After reading the whole thing I was still not really clear why they not great for conversations with other developers.
You could probably even make some automated system that sync'd GitHub commit comments with the repo git notes.
A lot of comments are mentioning using git-notes with CI/CD systems. Could someone elaborate on how this is done? Like what kind of metadata could be stored. And if there are some references, it would be really helpful.
I had never heard of this feature before but I'm having a hard time seeing why it's useful. It doesn't seem to add anything substantial beyond what a commit message already allows.
Could this be used instead of tags as a CI build marker? Using automated tagging of every CI build quickly adds up to thousands of tags polluting tag lists and making git slower.
No that's not the same thing, in fact that'll just do a git rebase, changing the commit itself and all commits after that one.
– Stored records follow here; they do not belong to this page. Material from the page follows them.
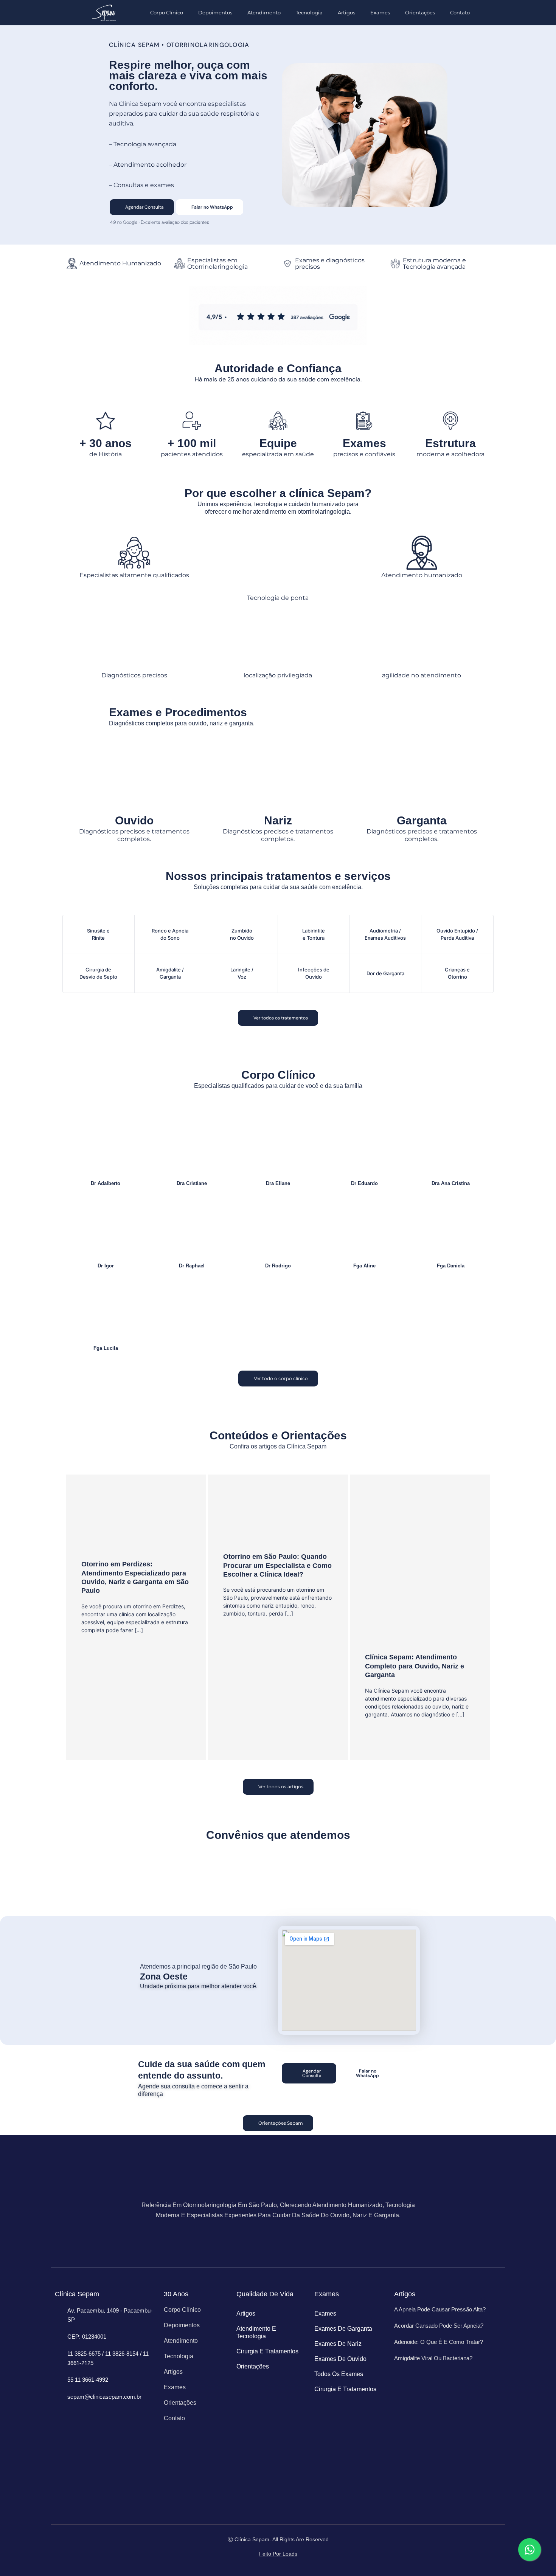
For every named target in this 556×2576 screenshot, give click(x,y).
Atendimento (264, 12)
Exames (380, 12)
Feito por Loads (278, 2554)
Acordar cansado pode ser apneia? (438, 2325)
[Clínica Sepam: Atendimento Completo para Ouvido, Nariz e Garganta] (420, 1568)
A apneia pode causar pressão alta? (440, 2309)
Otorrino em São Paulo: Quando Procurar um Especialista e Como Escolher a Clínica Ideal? (277, 1565)
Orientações (420, 12)
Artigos (346, 12)
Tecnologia (309, 12)
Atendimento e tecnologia (256, 2332)
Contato (460, 12)
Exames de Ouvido (340, 2359)
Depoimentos (215, 12)
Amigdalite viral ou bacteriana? (433, 2358)
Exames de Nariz (338, 2344)
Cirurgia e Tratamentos (267, 2351)
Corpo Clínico (166, 12)
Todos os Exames (338, 2374)
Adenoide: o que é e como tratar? (438, 2342)
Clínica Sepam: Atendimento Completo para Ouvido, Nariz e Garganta (414, 1666)
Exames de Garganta (343, 2328)
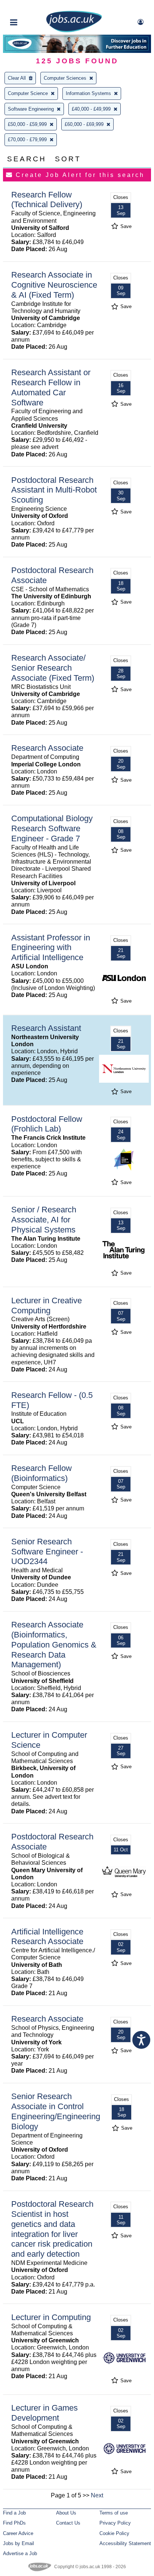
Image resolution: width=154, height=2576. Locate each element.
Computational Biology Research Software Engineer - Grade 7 (52, 828)
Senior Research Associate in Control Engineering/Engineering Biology (55, 2111)
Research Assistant (46, 1028)
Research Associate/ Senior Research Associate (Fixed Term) (52, 668)
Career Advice (18, 2533)
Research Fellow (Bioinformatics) (41, 1473)
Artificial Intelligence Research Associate (47, 1936)
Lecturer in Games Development (44, 2412)
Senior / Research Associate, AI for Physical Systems (43, 1219)
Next (97, 2495)
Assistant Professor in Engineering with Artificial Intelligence (50, 947)
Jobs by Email (18, 2543)
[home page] (74, 31)
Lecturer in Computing (51, 2317)
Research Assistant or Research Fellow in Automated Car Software (50, 387)
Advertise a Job (20, 2553)
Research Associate (47, 748)
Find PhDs (14, 2523)
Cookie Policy (114, 2533)
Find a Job (14, 2513)
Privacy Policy (115, 2523)
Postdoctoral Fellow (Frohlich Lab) (46, 1124)
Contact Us (68, 2523)
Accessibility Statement (125, 2543)
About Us (66, 2513)
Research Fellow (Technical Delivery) (46, 199)
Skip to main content (30, 6)
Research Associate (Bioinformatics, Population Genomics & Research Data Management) (53, 1645)
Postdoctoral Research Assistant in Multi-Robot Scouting (54, 490)
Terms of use (113, 2513)
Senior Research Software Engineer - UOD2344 (47, 1551)
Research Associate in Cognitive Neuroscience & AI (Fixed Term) (54, 285)
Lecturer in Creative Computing (46, 1305)
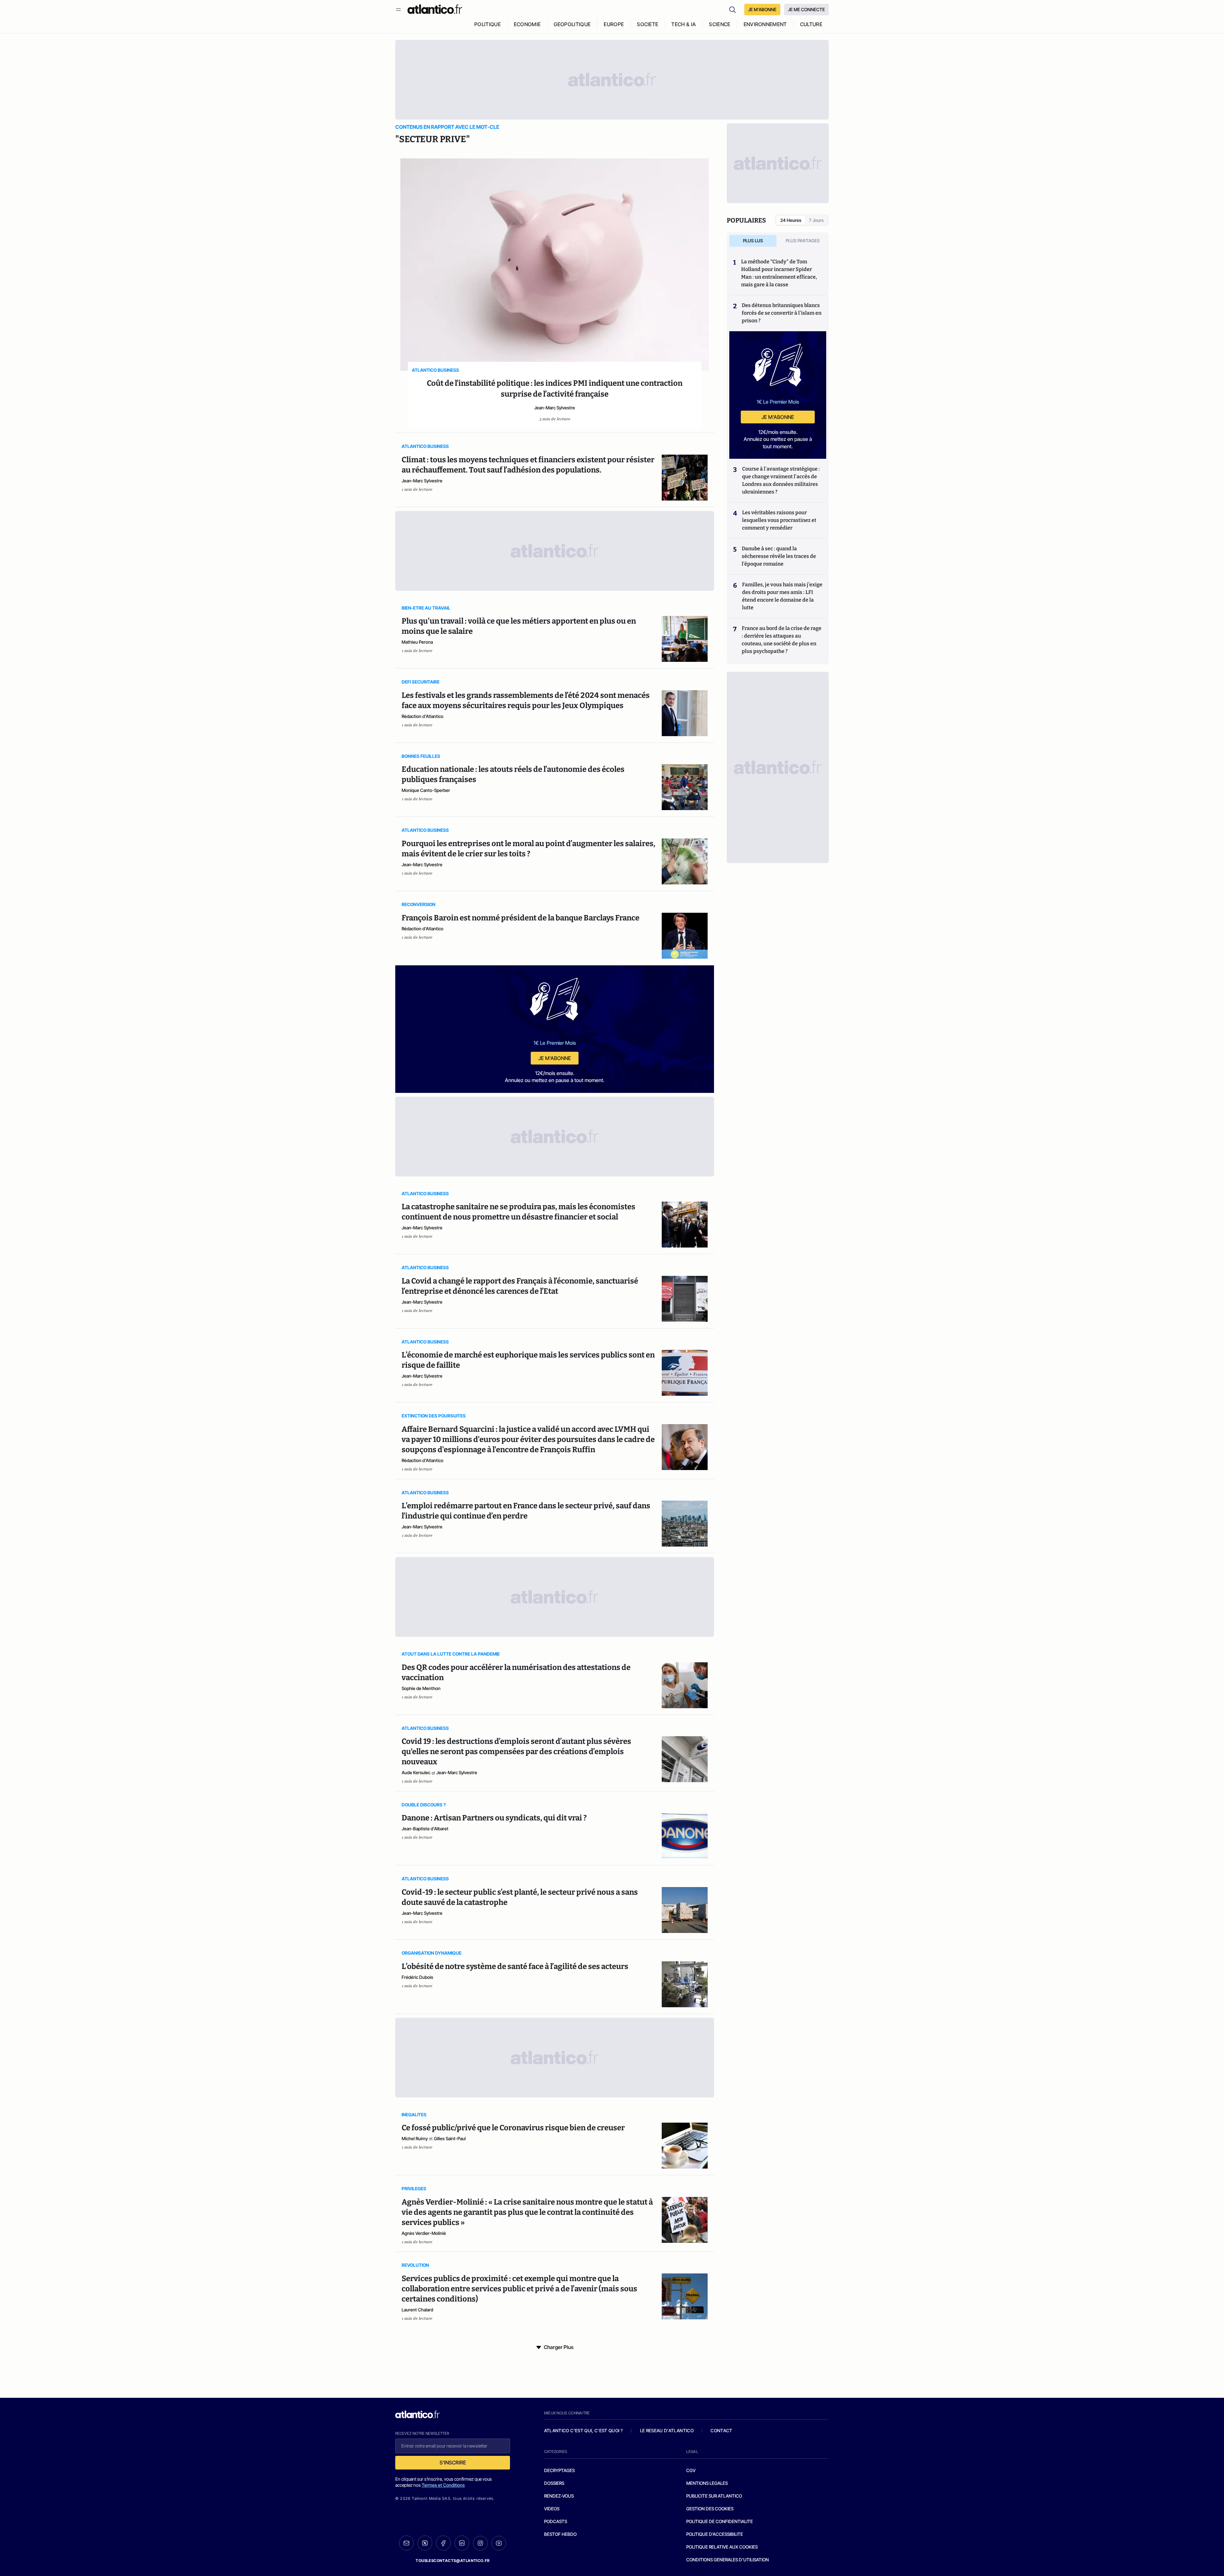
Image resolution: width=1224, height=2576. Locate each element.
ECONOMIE (527, 24)
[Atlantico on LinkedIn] (462, 2543)
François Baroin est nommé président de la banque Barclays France (520, 917)
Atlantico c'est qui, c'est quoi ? (583, 2430)
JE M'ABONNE (762, 9)
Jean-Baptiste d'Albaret (425, 1828)
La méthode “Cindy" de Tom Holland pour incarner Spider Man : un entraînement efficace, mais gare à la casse (779, 273)
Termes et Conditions (443, 2485)
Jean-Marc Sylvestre (554, 407)
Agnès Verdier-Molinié (424, 2233)
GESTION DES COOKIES (709, 2508)
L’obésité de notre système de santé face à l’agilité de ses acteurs (515, 1966)
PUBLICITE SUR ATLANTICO (714, 2496)
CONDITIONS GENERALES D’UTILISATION (727, 2559)
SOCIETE (647, 24)
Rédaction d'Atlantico (422, 716)
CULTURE (811, 24)
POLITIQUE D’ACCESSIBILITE (714, 2534)
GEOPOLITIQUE (572, 24)
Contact (721, 2430)
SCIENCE (719, 24)
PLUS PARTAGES (803, 240)
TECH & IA (683, 24)
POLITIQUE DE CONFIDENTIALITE (719, 2521)
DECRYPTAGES (559, 2470)
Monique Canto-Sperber (426, 790)
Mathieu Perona (417, 642)
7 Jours (816, 220)
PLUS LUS (753, 240)
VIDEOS (551, 2508)
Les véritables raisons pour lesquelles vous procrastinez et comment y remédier (779, 520)
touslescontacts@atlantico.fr (453, 2560)
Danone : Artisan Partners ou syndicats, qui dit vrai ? (494, 1817)
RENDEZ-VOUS (559, 2496)
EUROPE (614, 24)
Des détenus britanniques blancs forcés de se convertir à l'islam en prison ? (781, 313)
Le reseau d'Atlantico (667, 2430)
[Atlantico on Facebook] (443, 2543)
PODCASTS (555, 2521)
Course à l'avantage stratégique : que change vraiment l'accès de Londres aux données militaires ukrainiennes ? (781, 480)
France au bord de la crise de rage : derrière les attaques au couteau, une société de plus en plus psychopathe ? (781, 639)
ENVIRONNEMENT (765, 24)
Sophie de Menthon (421, 1688)
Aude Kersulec (416, 1772)
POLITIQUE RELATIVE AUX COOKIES (722, 2547)
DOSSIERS (554, 2483)
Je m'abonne (554, 1058)
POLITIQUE (487, 24)
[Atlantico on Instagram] (480, 2543)
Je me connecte (806, 9)
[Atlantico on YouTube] (499, 2543)
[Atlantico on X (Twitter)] (425, 2543)
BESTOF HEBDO (560, 2534)
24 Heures (790, 220)
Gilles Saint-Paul (450, 2138)
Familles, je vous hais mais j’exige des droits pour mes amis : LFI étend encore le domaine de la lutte (782, 596)
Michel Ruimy (415, 2138)
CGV (691, 2470)
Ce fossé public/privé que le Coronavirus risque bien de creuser (513, 2127)
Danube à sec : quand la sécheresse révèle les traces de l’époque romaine (779, 556)
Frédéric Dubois (417, 1977)
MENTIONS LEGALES (707, 2483)
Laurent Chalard (417, 2309)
Pretty much the polar opposite of what you want!
IntelliJ products try to provide a common interface and common naming for all "VCS" operations, whether it's Git/Mercurial/etc. In practice this obscures the actual Git operations though and requires learning yet another set of "abstract" IntelliJ-specific names for the same thing. I wish they'd stop doing that, it's really confusing and inaccurate.
What they do provide is a menu that says "Edit the commit-message". I don't need to know what commands and command-options to type on the command-line to accomplish that.
Not by default. A cherry-pick is like a one commit rebase. You're affectively rewriting the commit's changes somewhere else and so get a new SHA to reflect the new location.
Since git notes are tied to a particular SHA they don't get included.
You can configure git to do it though. As mentioned else where in the comments, here's a good stackoverflow answer explaining how:
let me be the opposing voice. this is a pure nerd add-on with zero value for regular users. i went through all the usage examples. even those from this thread. there is zero added value. you can link, point, store, etc. to your commit and get the same thing.